Signed-off-by: Pankaj Raghav <p.raghav@xxxxxxxxxxx>
---

After disucssing a bit in LSFMM about this, it was clear that using a
PMD sized zero folio might not be a good idea[0], especially in platforms
with 64k base page size, the huge zero folio can be as high as
512M just for zeroing small block sizes in the direct IO path.

The idea to use iomap_init to allocate 64k zero buffer was suggested by
Dave Chinner as it gives decent tradeoff between memory usage and efficiency.

This is a good enough solution for now as moving beyond 64k block size
in XFS might take a while. We can work on a more generic solution in the
future to offer different sized zero folio that can go beyond 64k.

[0] https://lore.kernel.org/linux-fsdevel/ZkdcAsENj2mBHh91@xxxxxxxxxxxxxxxxxxxx/

 fs/internal.h          | 8 ++++++++
 fs/iomap/buffered-io.c | 5 +++++
 fs/iomap/direct-io.c   | 9 +++++++--
 3 files changed, 20 insertions(+), 2 deletions(-)

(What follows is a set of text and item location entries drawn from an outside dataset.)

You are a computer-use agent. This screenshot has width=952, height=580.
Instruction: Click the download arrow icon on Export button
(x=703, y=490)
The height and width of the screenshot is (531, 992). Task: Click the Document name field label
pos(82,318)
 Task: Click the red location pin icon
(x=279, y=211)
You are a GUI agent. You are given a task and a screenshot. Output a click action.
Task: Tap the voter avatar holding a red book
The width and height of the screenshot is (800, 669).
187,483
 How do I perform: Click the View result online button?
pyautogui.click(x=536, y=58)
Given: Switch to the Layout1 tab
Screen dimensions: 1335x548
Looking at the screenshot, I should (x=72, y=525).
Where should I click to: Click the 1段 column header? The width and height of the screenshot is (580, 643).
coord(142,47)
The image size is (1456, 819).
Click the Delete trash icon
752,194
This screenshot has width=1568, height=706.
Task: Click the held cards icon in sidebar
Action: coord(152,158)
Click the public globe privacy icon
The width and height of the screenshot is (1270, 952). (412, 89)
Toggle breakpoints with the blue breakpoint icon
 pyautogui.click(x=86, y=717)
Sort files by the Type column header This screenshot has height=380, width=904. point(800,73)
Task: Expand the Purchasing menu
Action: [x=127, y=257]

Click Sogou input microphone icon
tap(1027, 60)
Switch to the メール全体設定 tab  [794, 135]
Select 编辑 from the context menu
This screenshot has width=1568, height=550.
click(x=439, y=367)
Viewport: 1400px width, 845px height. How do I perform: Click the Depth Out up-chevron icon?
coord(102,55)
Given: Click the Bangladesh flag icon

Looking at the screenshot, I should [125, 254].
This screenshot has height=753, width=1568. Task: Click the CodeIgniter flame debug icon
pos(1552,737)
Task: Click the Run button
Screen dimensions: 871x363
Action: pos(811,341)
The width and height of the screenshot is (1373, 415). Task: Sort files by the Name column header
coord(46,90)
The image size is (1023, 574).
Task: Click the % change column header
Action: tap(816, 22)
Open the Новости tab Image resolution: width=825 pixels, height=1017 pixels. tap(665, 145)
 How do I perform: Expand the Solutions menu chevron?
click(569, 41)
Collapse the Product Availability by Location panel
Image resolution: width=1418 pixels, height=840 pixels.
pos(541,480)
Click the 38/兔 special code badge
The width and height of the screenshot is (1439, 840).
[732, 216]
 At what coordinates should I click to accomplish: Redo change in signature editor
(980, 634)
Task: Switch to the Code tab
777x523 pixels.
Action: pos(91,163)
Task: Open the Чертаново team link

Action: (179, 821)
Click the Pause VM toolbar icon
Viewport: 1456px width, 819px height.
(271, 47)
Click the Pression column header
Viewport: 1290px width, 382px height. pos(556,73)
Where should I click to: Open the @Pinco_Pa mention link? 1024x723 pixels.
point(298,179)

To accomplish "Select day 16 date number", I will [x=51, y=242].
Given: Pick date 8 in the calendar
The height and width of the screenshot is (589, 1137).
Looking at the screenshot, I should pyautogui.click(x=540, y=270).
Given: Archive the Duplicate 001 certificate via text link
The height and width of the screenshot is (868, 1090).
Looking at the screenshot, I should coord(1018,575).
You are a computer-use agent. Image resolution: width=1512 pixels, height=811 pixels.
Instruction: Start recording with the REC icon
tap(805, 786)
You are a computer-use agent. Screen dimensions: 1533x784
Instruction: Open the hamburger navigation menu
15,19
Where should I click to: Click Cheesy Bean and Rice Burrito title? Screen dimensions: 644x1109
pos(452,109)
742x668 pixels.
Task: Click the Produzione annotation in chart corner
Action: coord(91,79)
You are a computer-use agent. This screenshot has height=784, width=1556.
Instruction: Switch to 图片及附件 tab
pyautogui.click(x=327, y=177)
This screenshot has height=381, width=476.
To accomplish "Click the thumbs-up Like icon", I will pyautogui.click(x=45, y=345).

diff --git a/fs/internal.h b/fs/internal.h
index 84f371193f74..18eedbb82c50 100644
--- a/fs/internal.h
+++ b/fs/internal.h
@@ -35,6 +35,14 @@ static inline void bdev_cache_init(void)
 int __block_write_begin_int(struct folio *folio, loff_t pos, unsigned len,
 		get_block_t *get_block, const struct iomap *iomap);
 
+/*
+ * iomap/buffered-io.c
+ */
+
+#define ZERO_FSB_SIZE (65536)
+#define ZERO_FSB_ORDER (get_order(ZERO_FSB_SIZE))
+extern struct page *zero_fs_block;
+
 /*
  * char_dev.c
  */
diff --git a/fs/iomap/buffered-io.c b/fs/iomap/buffered-io.c
index c5802a459334..2c0149c827cd 100644
--- a/fs/iomap/buffered-io.c
+++ b/fs/iomap/buffered-io.c
@@ -42,6 +42,7 @@ struct iomap_folio_state {
 };
 
 static struct bio_set iomap_ioend_bioset;
+struct page *zero_fs_block;
 
 static inline bool ifs_is_fully_uptodate(struct folio *folio,
 		struct iomap_folio_state *ifs)
@@ -1998,6 +1999,10 @@ EXPORT_SYMBOL_GPL(iomap_writepages);
 
 static int __init iomap_init(void)
 {
+	zero_fs_block = alloc_pages(GFP_KERNEL | __GFP_ZERO, ZERO_FSB_ORDER);
+	if (!zero_fs_block)
+		return -ENOMEM;
+
 	return bioset_init(&iomap_ioend_bioset, 4 * (PAGE_SIZE / SECTOR_SIZE),
 			   offsetof(struct iomap_ioend, io_bio),
 			   BIOSET_NEED_BVECS);
diff --git a/fs/iomap/direct-io.c b/fs/iomap/direct-io.c
index f3b43d223a46..50c2bca8a347 100644
--- a/fs/iomap/direct-io.c
+++ b/fs/iomap/direct-io.c
@@ -236,17 +236,22 @@ static void iomap_dio_zero(const struct iomap_iter *iter, struct iomap_dio *dio,
 		loff_t pos, unsigned len)
 {
 	struct inode *inode = file_inode(dio->iocb->ki_filp);
-	struct page *page = ZERO_PAGE(0);
 	struct bio *bio;
 
+	/*
+	 * Max block size supported is 64k
+	 */
+	WARN_ON_ONCE(len > ZERO_FSB_SIZE);
+
 	bio = iomap_dio_alloc_bio(iter, dio, 1, REQ_OP_WRITE | REQ_SYNC | REQ_IDLE);
 	fscrypt_set_bio_crypt_ctx(bio, inode, pos >> inode->i_blkbits,
 				  GFP_KERNEL);
+
 	bio->bi_iter.bi_sector = iomap_sector(&iter->iomap, pos);
 	bio->bi_private = dio;
 	bio->bi_end_io = iomap_dio_bio_end_io;
 
-	__bio_add_page(bio, page, len, 0);
+	__bio_add_page(bio, zero_fs_block, len, 0);
 	iomap_dio_submit_bio(iter, dio, bio, pos);
 }
 
-- 
2.34.1